Life in a small small village is not carefree. It is often boring and pointless, much like our own, no matter where we come from. If you look different, then you are as much of an attraction for them as they are for you. Even better, you give them an opportunity to forgo dangerous travel to broaden their mind. Also, be sure that any local politician worth his salt will tell his constituents that he has worked hard to make sure that the village is the most attractive in the world, which is why people come from far to see it.

It is not travel which broadens the mind, it is thinking about what you have seen. Anthony Bourdain probably never said that, but Mark Twain may have. Maybe travel has taught me that. Intercontinental flights are boring enough that I get a lot of reading done on trips.

People of Bhutan

Thinking of Bhutan brings back memories of a wonderful country with gentle and friendly people. As tourists we probably saw a larger proportion of monks than there actually are in the population. Also, we saw much more of the countryside than the city.
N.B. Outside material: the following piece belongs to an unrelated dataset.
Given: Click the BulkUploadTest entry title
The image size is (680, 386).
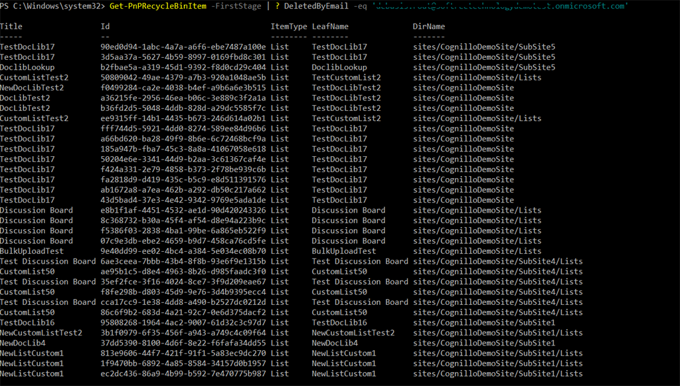Looking at the screenshot, I should 32,250.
Still, I hope the slide show below captures a not-unreasonable cross-section of the people of Bhutan. Click on any of the photos to start the slide show.

Wangdi’s place

It was evening when we reached Wangdue Phodrang; the name means Wangdi’s Place. The highway passed by a dzong high up on a cliff. In the evening light it looked forbidding, as the intention must have been once. A dzong is today the administrative headquarter of a district (called a dzonkhag) in Bhutan. The origins of the country are tied up to these dzongs, which once were the religious, military and administrative centres of a region. Even today a dzong has rooms for the Penlop (governor) of a province as well as monks. I hear that the Wangdue Phodrang dzong burnt down a few years after I took the featured photo, and is still under repair.

Telephone shop in Wangdue Phodrang, Bhutan

Soon after this we left the highway and turned into Wangdue town. It is the smallest town I’d seen in Bhutan till then. It population must have been a few thousand. The center of the town seemed to be the main bus stop, where you could take a bus to Punakha, Trongsa, Gasa, or Thimphu. There were a few people waiting for buses. Shops were open, and one prominent place was taken up by a phone center. Mobile phones were new in Bhutan, and connectivity was very poor. So the B-mobile shop also had booths where you could use a land line. At that time these STD/ISD centers were common in India too. I took a photo partly because of the policeman, the first I had seen outside Thimphu. I liked the way he was gently nudging the stray dog away from possible traffic.

General store in Wangdue Phodrang, Bhutan

We wandered around the town center for a while. The Family admired the two-story wooden house whose ground floor was the town’s main general store. It sold everything from cooking gas to toffee. The Family likes to buy local sweets. She inspected the collection and found that most of them came from India, but a few were from Bangladesh. She bought a stock which would come handy during our long drives. We admired the traditional Kira (skirt) and Tego (jacket) that this lady was wearing. Bhutanese wear traditional dress to work. The men wear the Gho (gown) in public, tied at the waist with a Kera (belt).

Evening fell quickly. The warm interior of this tailor’s shop contrasted with the restaurant next door which had shut after the last bus left. We decided it was time to find accommodation for the night. Our driver, Dinesh, knew two options. The nearer one was ruled out, it had been completely booked by a company of people who were riding motorbikes across the country. The other had rooms for us.